We averaged the predicted logits of 4 GPT2-10M models trained from different random initializations, but otherwise identical, and compared the results of the ensemble with those of its constituent GPT2-10M models. All models had their hyperparameters tuned to minimize the eval loss. While the individual models had an average eval loss of 3.77, the averaged model reached 3.66, an improvement of 0.11. This translates into an improvement of 1 to 2 percentage points (depending on the specific seed) in the average zero-shot BLiMP score; more importantly, the averaged model always scored higher than the average score of its constituents, and often scored higher than all of them. Despite the initial success of this method, adding more teachers to the ensemble from which Baby Llama was distilled yielded no further improvement to the performance of the distilled model, suggesting that the gains from using this method do not sum with those from knowledge distillation.

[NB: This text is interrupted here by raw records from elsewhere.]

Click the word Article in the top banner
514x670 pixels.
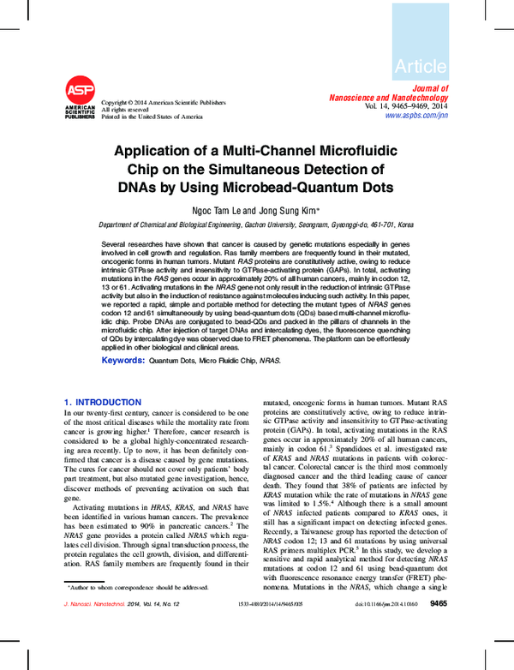pyautogui.click(x=421, y=66)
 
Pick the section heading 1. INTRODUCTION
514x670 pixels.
pyautogui.click(x=103, y=402)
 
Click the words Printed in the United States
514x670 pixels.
pyautogui.click(x=152, y=117)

Sharpness-Aware Minimization

Foret et al. (2020) have introduced a Sharpness-Aware Minimization (SAM) procedure for simultaneously minimizing the loss value and its sharpness. It has been shown in Bahri et al. (2021) that applying SAM when fine-tuning on multiple downstream tasks can result in substantial performance gains.

Here we tried a rather different approach: we pretrained GPT2-10M in the usual way for 15 epochs and then trained it using SAM for one more epoch. This approach in some sense resembles the gradient ascent discussed in the next paragraph. We implemented a custom training loop for HuggingFace Transformers models based on https://github.com/karpathy/nanoGPT. This allowed us to use the two-step SAM optimization from https://github.com/davda54/sam. Unfortunately, we have not observed any improvement in the model’s zero-shot capabilities resulting from this type of SAM application.

Post-training Gradient Ascent

Yoon et al. (2023) have empirically demonstrated that a few steps of Gradient Ascent Post-training (GAP) enhances the zero-shot generalization capabilities across diverse NLP tasks.

In order to test GAP, we first applied it to GPT2-10M. We took a fully trained model and performed 15 to 100 steps of gradient ascent (following the original paper, we used batch size 1 and learning rate 51055\cdot 10^{-5}). We observed some improvements on BLiMP (although those were not consistent among the various tasks). However, we did not manage to further improve the zero-shot performance of the distilled Baby Llama, suggesting again that the gains from using this method do not sum with those from knowledge distillation.